Your copy should begin at the line containing "Screen dimensions: 394x385" and end at the last line of the records; transcribe those lines exactly and leave out every picture.
*** Supplied entries
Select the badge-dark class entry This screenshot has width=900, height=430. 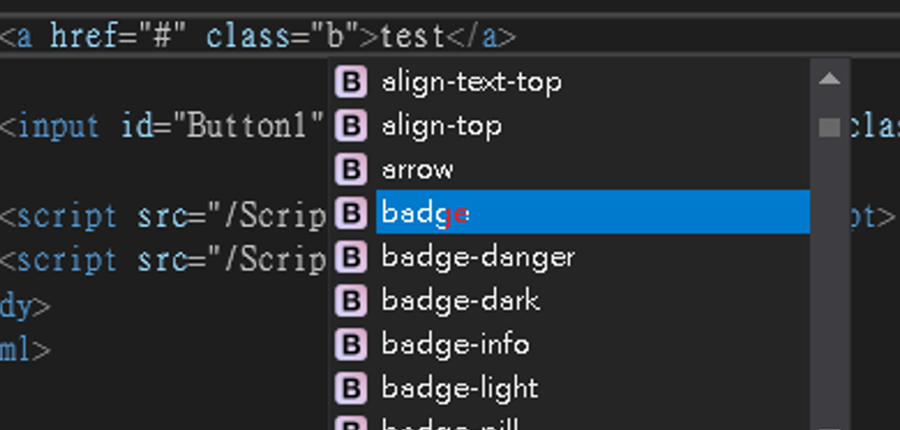click(x=593, y=300)
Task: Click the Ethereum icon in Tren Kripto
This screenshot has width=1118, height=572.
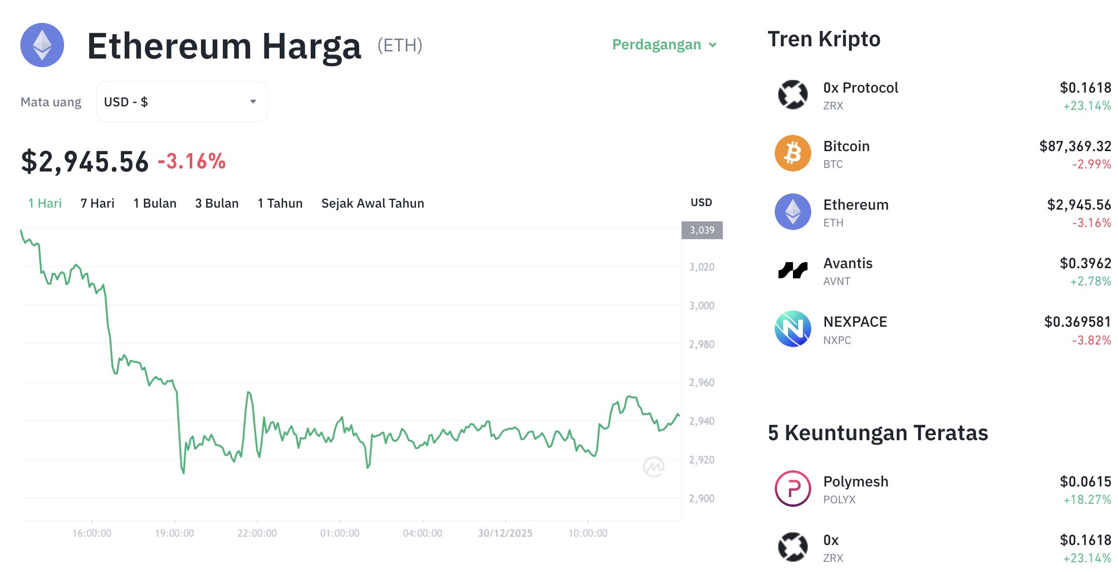Action: pos(792,212)
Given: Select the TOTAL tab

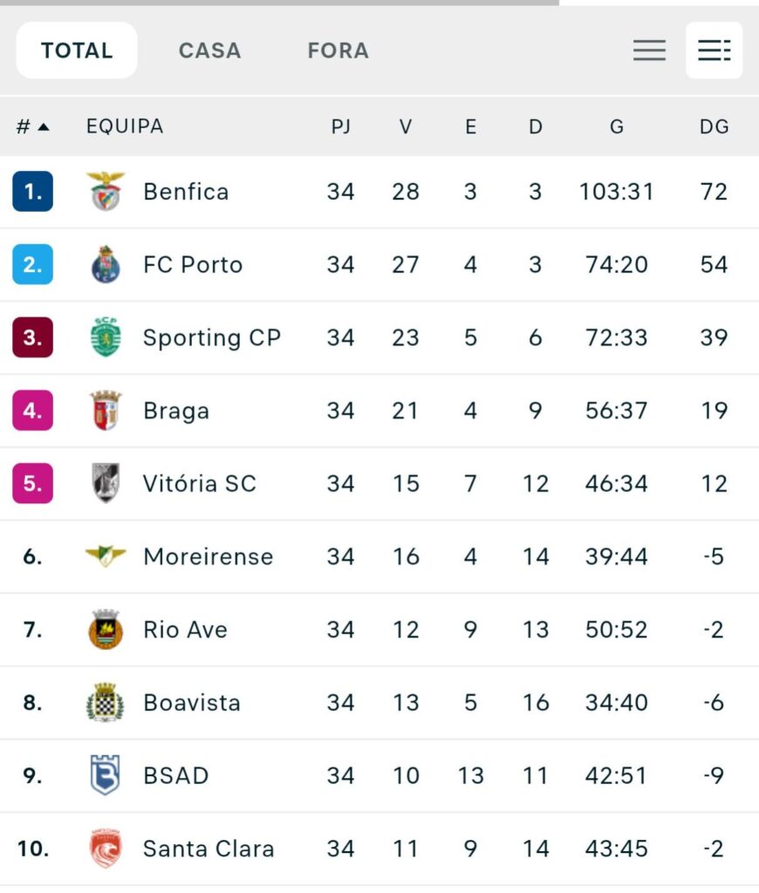Looking at the screenshot, I should click(x=76, y=50).
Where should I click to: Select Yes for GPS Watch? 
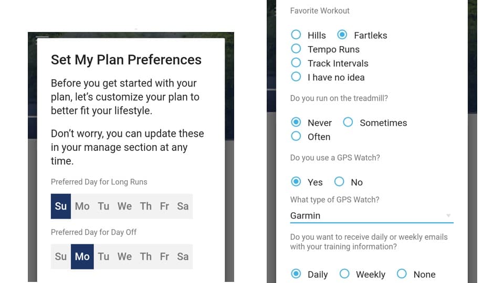[296, 182]
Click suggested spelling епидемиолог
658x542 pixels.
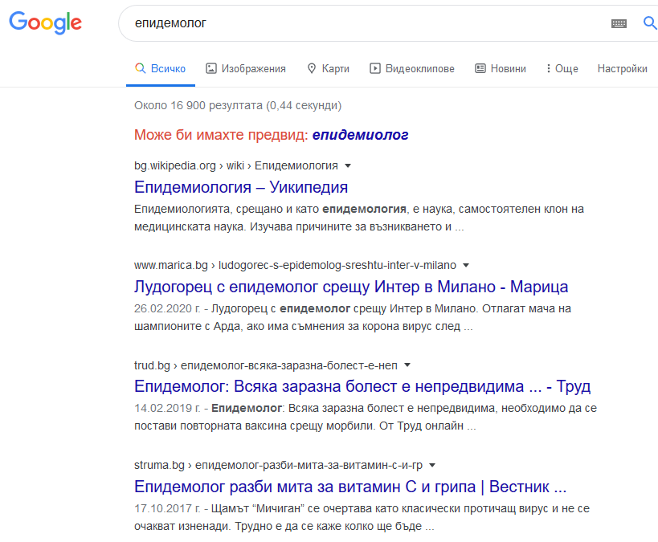(361, 135)
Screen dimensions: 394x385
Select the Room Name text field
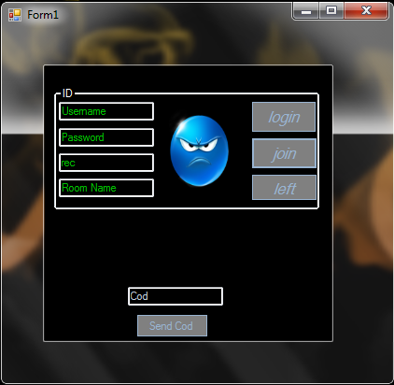pyautogui.click(x=106, y=188)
******
## Answer
Screen dimensions: 394x385
Select the Room Name text field
pyautogui.click(x=106, y=188)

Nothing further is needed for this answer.